A primary consideration of the SGI is the use (and misuse) of water, a precious resource in the desert kingdom. Conventional irrigation methods often lead to significant wastage.
Smart dust
“AI can play a crucial role here via smart, efficient irrigation systems that utilize sensors and data analytics to monitor climate conditions and soil moisture,” Dr. Sidki said. “If every tree and every plant had sensors to monitor the condition of the soil surrounding the roots, this could determine exactly when it requires water and exactly what amount.”
Such AI-based solutions are already being put into practice, for example in the form of “smart dust,” nanoparticles that communicate with each other, enabling complex data collection and efficient decision-making in all aspects of agriculture.

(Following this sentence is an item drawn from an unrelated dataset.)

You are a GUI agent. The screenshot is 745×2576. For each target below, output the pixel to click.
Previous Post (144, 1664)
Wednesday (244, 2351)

“Land health monitoring is also very important,” said Dr. Sidki. “Throughout the life cycle of crops, drones can enable precision spraying and maximize seed pollination, and the same kind of sensor technology can be used for livestock monitoring, crop spraying and smart harvesting.”
These technologies, combined with local and global advances in genetic engineering, could soon turn the parched landscape of Saudi Arabia into an agricultural powerhouse with many verdant oases. Having said that, the greening of Saudi Arabia will require not just the conservation but also the production of potable water.
Some 60 percent of the Kingdom’s fresh water is currently supplied by energy-intensive seawater desalination plants reliant on polluting fossil fuels, an unsustainable solution in view of the SGI. But new desalination and water filtration techniques are emerging quickly, positioning the KSA as a hub for proprietary green technology.
In one RPDC-assisted project called the Red Sea Farm, a group of KAUST researchers have successfully grown tomatoes using a mix of 75 percent seawater and 25 percent freshwater, a scalable method that was recognized and lauded by the United Nations General Assembly in September.
“The idea is to develop smart technology to reduce the cost of desalination,” said Dr. Sidki. “Imagine if we could utilize solar energy for desalination. We would have unlimited fresh water from the ocean, which we are surrounded by in the KSA.”
The SGI represents one aspect of Saudi Arabia’s broader 4th Industrial Revolution (4IR), the fusion of AI, robotics, Internet of Things (IoT), genetic engineering and quantum computing, blurring the boundaries between the physical, digital and biological worlds. This is a highly collaborative movement involving numerous government bodies, PIF-owned companies (both commercial and not-for-profit), academic institutions, corporations, startups and SMEs.
“Robotics and AI will be playing a major role in every sector of society,” said Dr. Sidki. “And here in Saudi Arabia we have huge public and private funds to build capabilities.”
Innovation largely comes down to talent and education, and Dr. Sidki is again optimistic in this regard. “Saudi Arabia has a population of about 35 million, 70 percent of which is 25 or younger. And the percentage of those with a higher degree is very high compared to most other countries. In terms of PhD-holders the KSA probably ranks the highest in the region.”
Saudi Arabia is on the cusp of a major transformation that will involve a great deal of hard work and a lot of imagination.
“There’s an endless list of ways that new forms of technology can improve the quality of our daily life,” Dr. Sidki said. “People need to be very passionate about what they’re doing, and to be aware of the contributions they can make to their society, in order to have a huge impact. I think the combination of education and passion, and that impact, are the ingredients for a society to successfully achieve whatever it wants to do.”